UNLABELLED: The goal of this study was to clarify whether binding potential (BP) images using (11)C-Pittsburgh compound B ((11)C-PiB) and dynamic PET can reliably detect cortical amyloid deposits for patients whose (11)C-PiB PET static images are ambiguous and whether visual ratings are affected by white matter retention. METHODS: Static and BP images were constructed for 85 consecutive patients with cognitive impairment after (11)C-PiB dynamic PET. Cortical uptake was visually assessed as positive, negative, or equivocal for both types of images.
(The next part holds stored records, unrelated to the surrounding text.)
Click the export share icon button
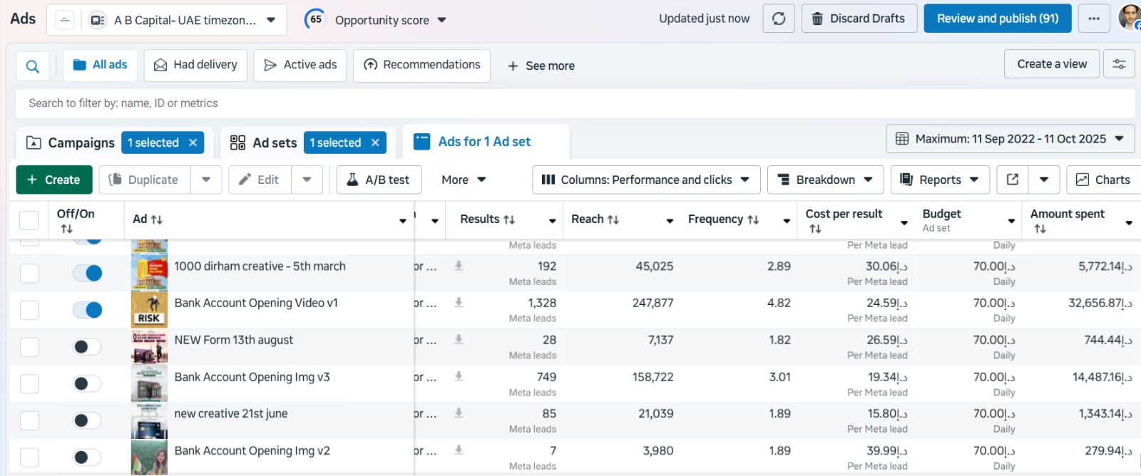 1013,180
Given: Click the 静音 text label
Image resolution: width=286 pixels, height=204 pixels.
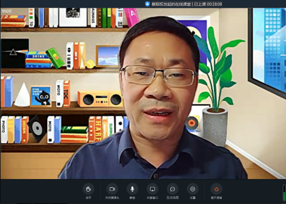Looking at the screenshot, I should [132, 198].
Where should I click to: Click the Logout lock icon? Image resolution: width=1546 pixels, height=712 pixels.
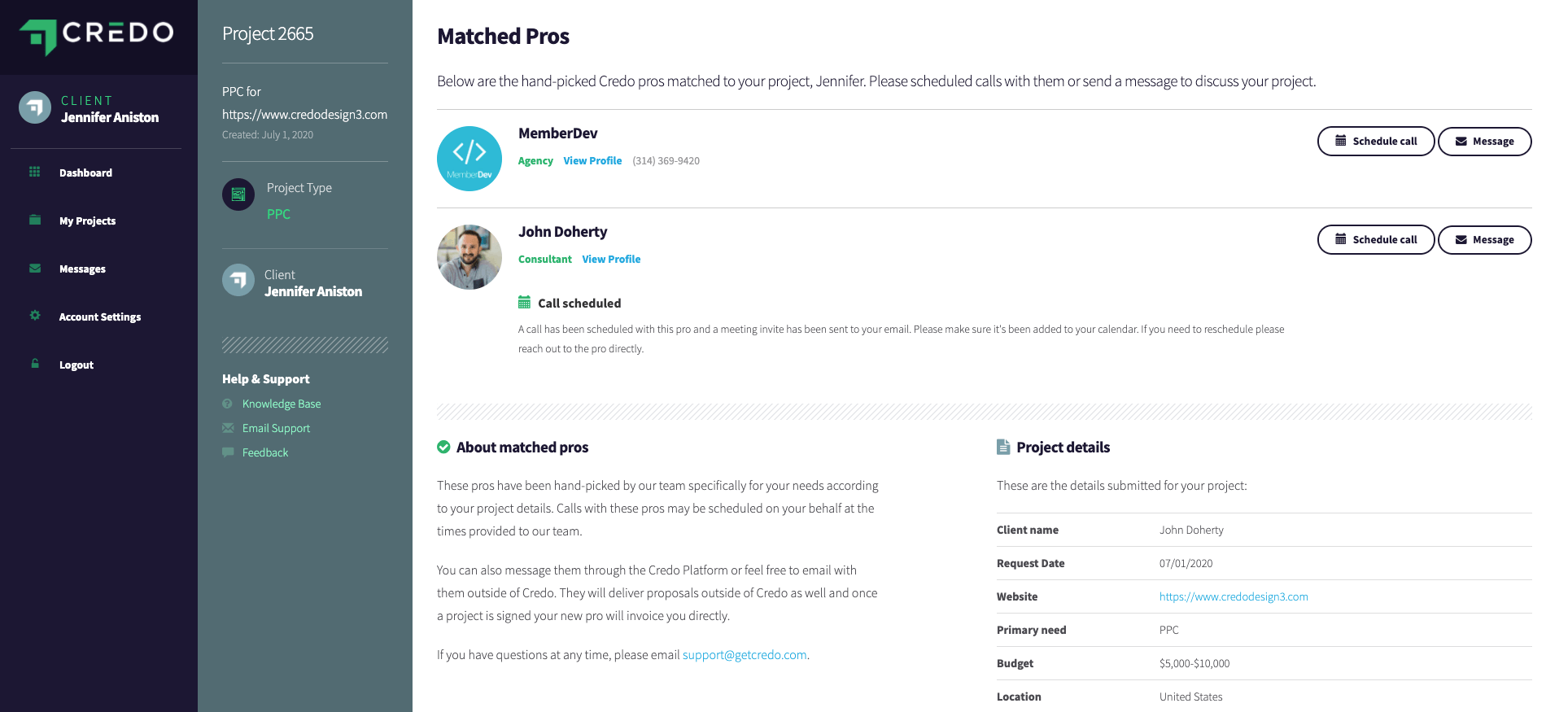(35, 364)
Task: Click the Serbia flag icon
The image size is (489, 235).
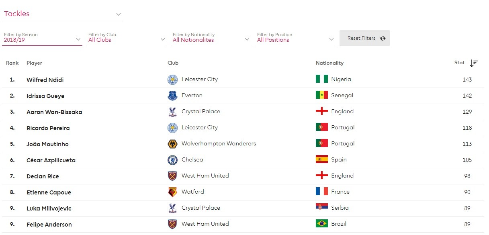Action: (x=322, y=208)
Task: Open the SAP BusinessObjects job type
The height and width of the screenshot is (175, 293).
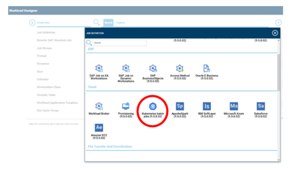Action: click(153, 68)
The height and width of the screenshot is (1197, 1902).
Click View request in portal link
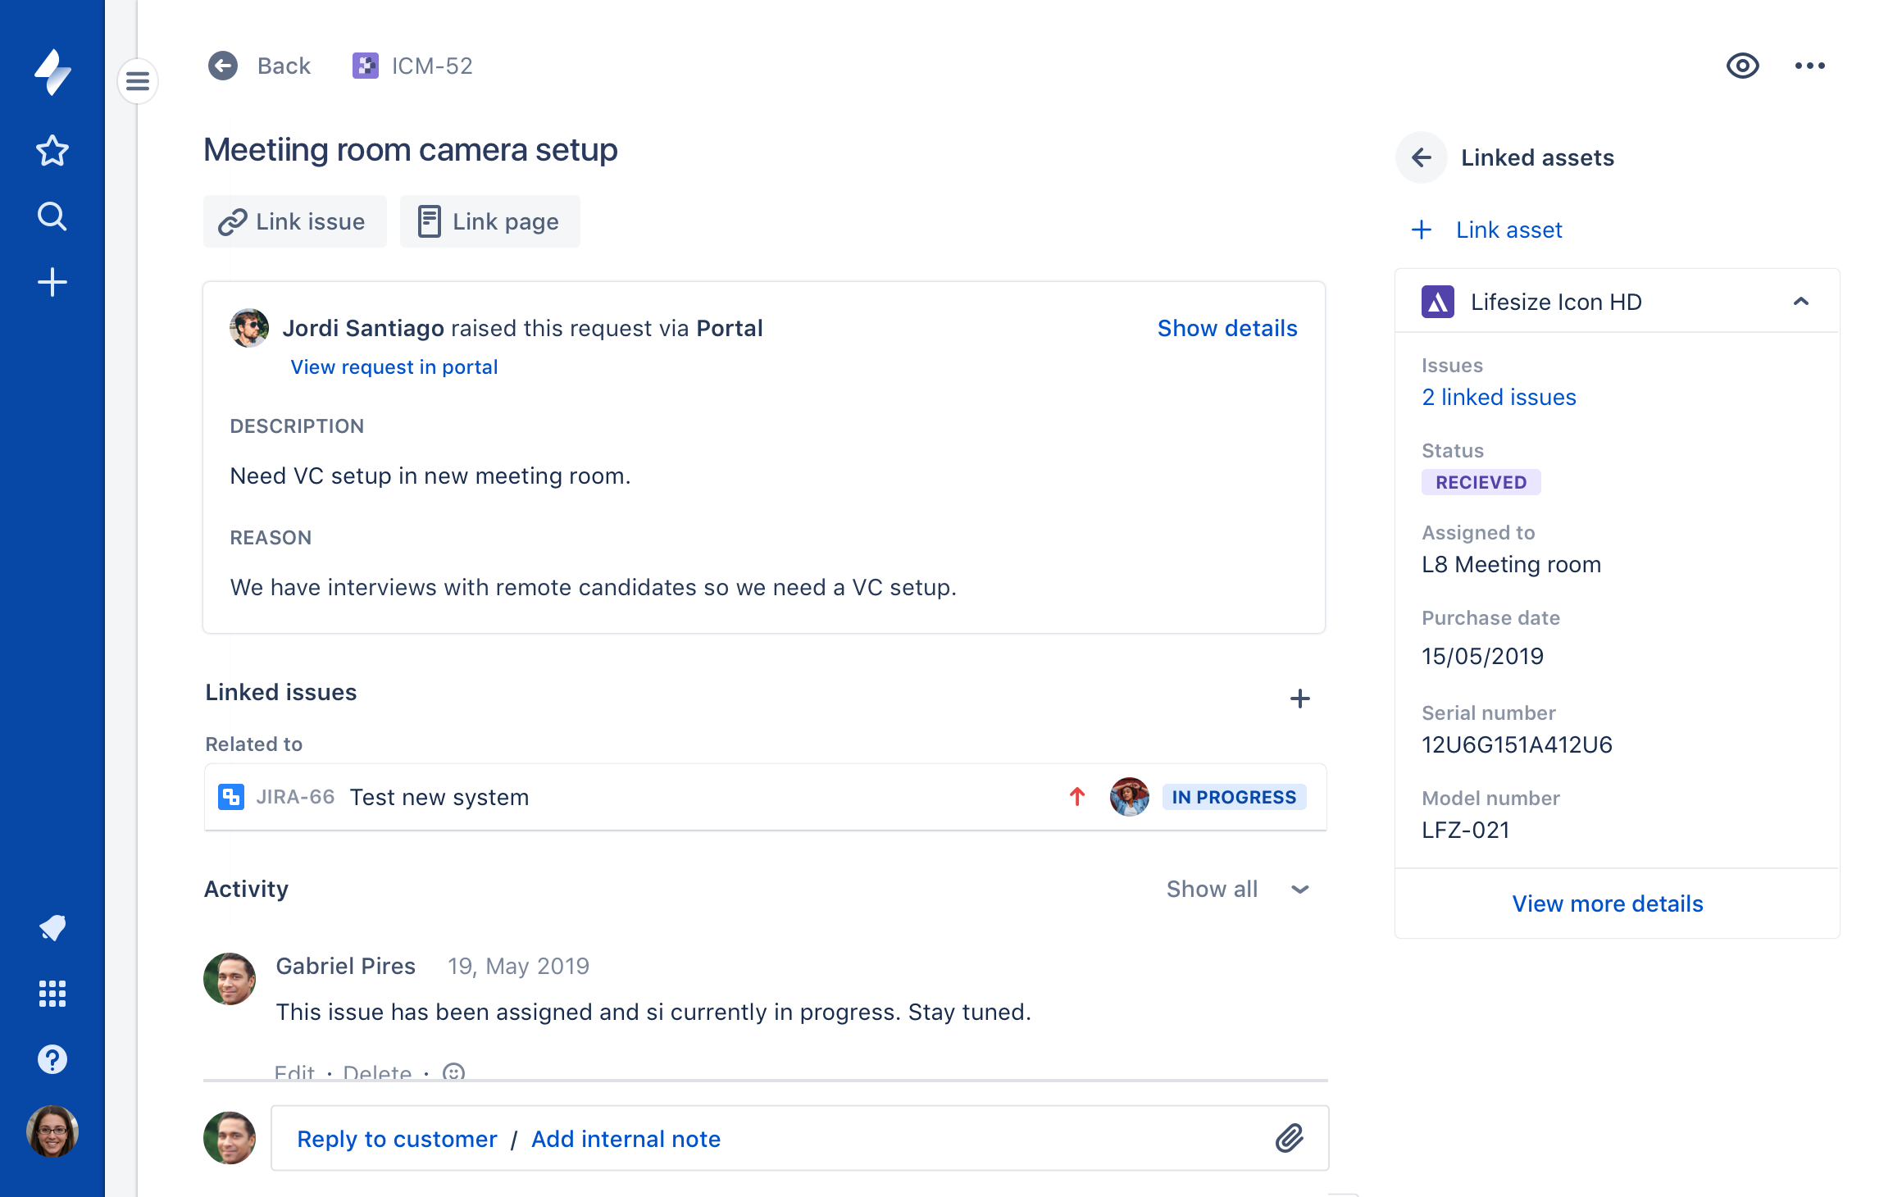click(393, 366)
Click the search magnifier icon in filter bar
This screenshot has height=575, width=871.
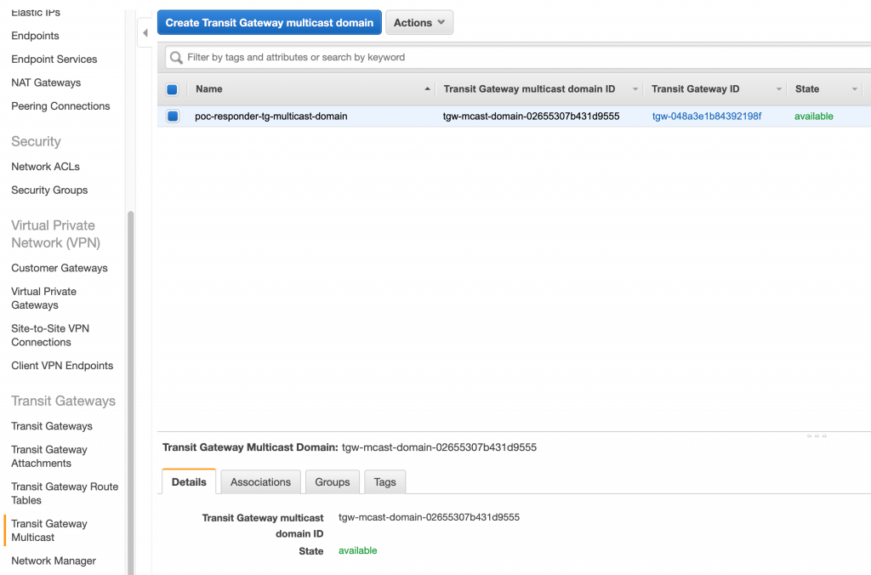(x=176, y=56)
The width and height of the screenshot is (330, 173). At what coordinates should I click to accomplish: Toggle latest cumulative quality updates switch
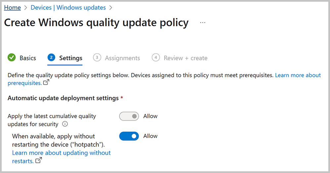click(x=129, y=116)
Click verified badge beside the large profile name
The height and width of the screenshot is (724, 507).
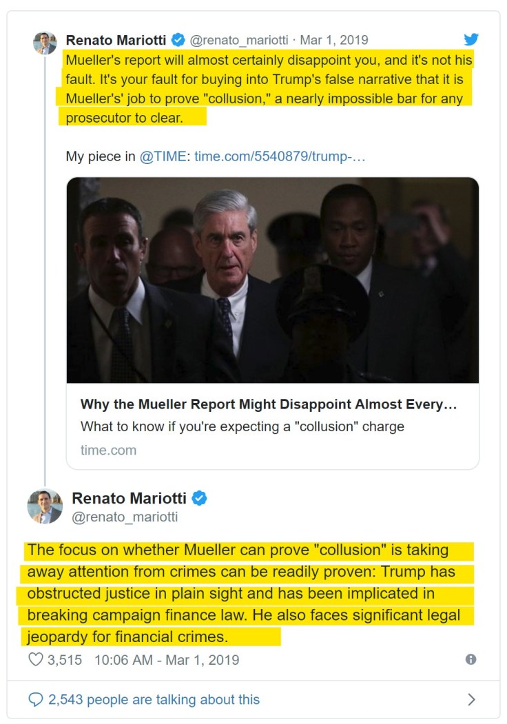[200, 498]

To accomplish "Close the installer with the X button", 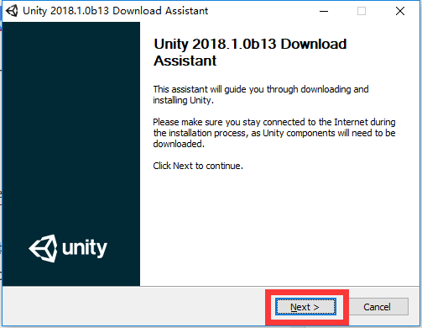I will [400, 11].
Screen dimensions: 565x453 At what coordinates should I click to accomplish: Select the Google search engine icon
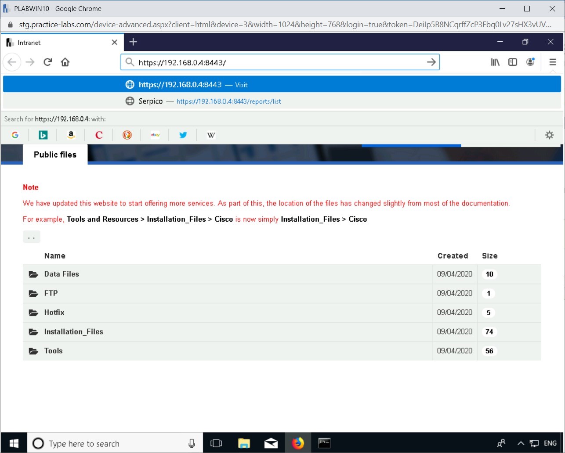point(15,135)
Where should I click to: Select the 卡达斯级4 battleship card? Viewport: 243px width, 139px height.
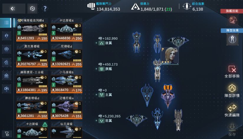(66, 30)
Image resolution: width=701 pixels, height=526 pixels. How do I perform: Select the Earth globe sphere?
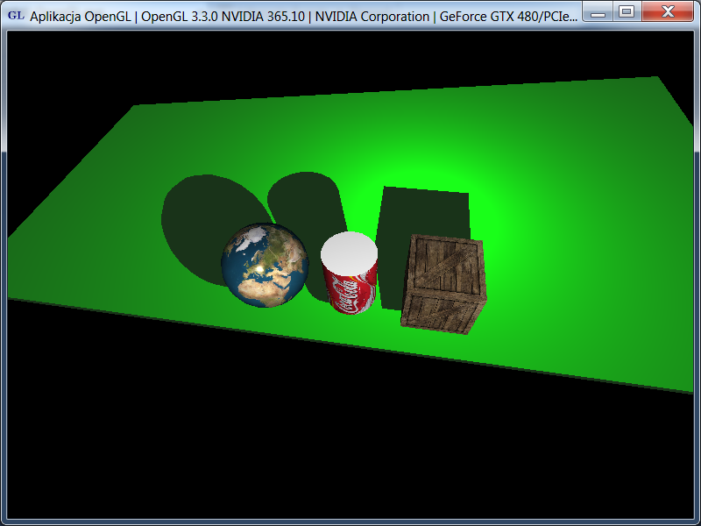264,265
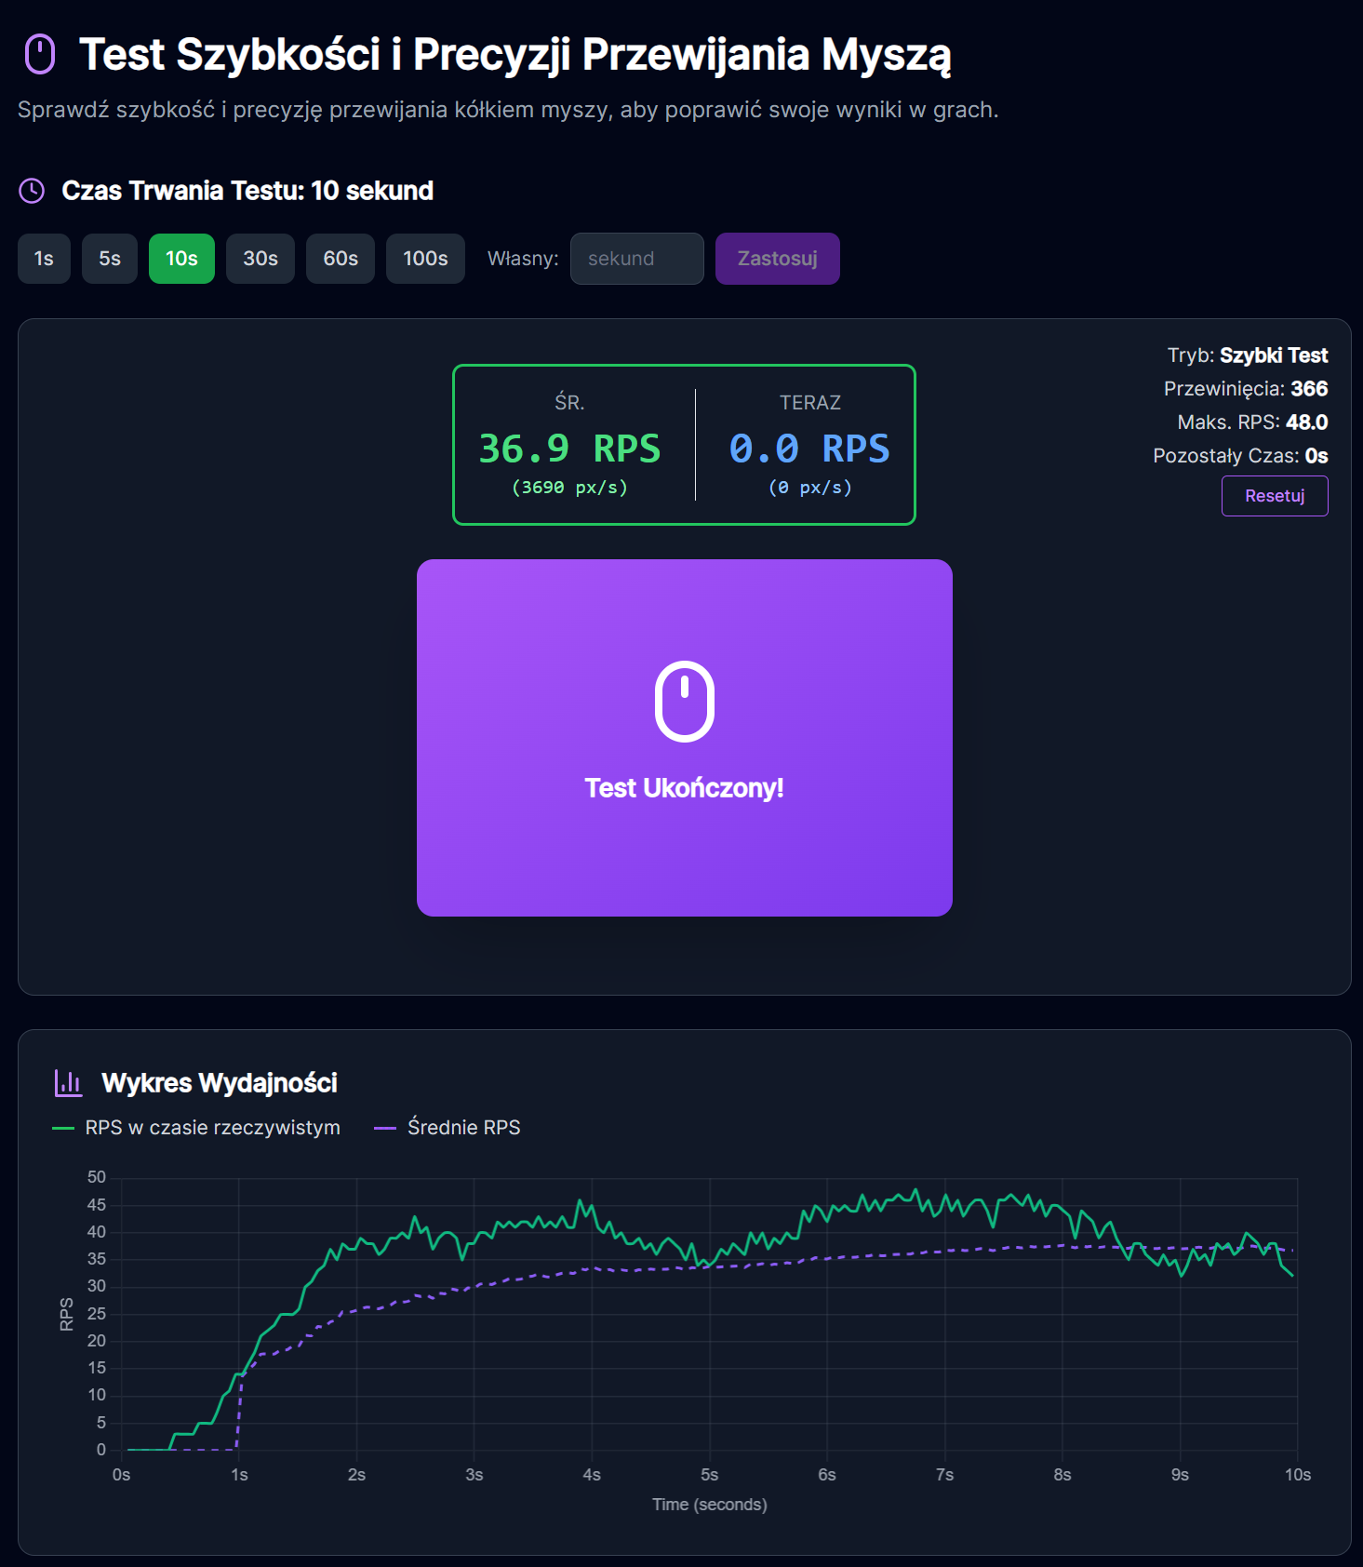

Quantitatively, the standardized uptake value ratio (SUVR) from the static image, the nondisplaceable BP from the dynamic image for mean gray matter uptake, and the ratio of gray matter uptake to white matter retention were compared among (11)C-PiB-positive, (11)C-PiB-equivocal, and (11)C-PiB-negative groups. RESULTS: Forty-three scans were visually assessed as (11)C-PiB-positive in both the static and the BP images. Ten scans were (11)C-PiB-equivocal in the static images. In 8 of them, the BP images were (11)C-PiB-positive, whereas the other 2 were (11)C-PiB-equivocal. Thirty-two scans were assessed as (11)C-PiB-negative in the static images. In the BP images, 4 were (11)C-PiB-positive and 2 were (11)C-PiB-equivocal. The mean gray matter uptake of (11)C-PiB in SUVR and nondisplaceable BP, respectively, showed statistically significant differences among the (11)C-PiB-positive, (11)C-PiB-equivocal, and (11)C-PiB-negative groups. The ratio of gray matter uptake to white matter retention was lower in the BP images than static images from the (11)C-PiB-negative and (11)C-PiB-equivocal groups, whereas it was higher in the (11)C-PiB-positive group. CONCLUSION: (11)C-PiB PET BP images can clarify visual interpretation of clinical static (11)C-PiB-equivocal images by reducing the interference of nonspecific white matter retention. We conclude that (11)C-PiB-equivocal PET findings on static images reflect cortical amyloid deposits, which can be verified using BP images. Furthermore, quantitative assessments, such as SUVR and nondisplaceable BP, are of no use for correctly rating equivocal visual findings.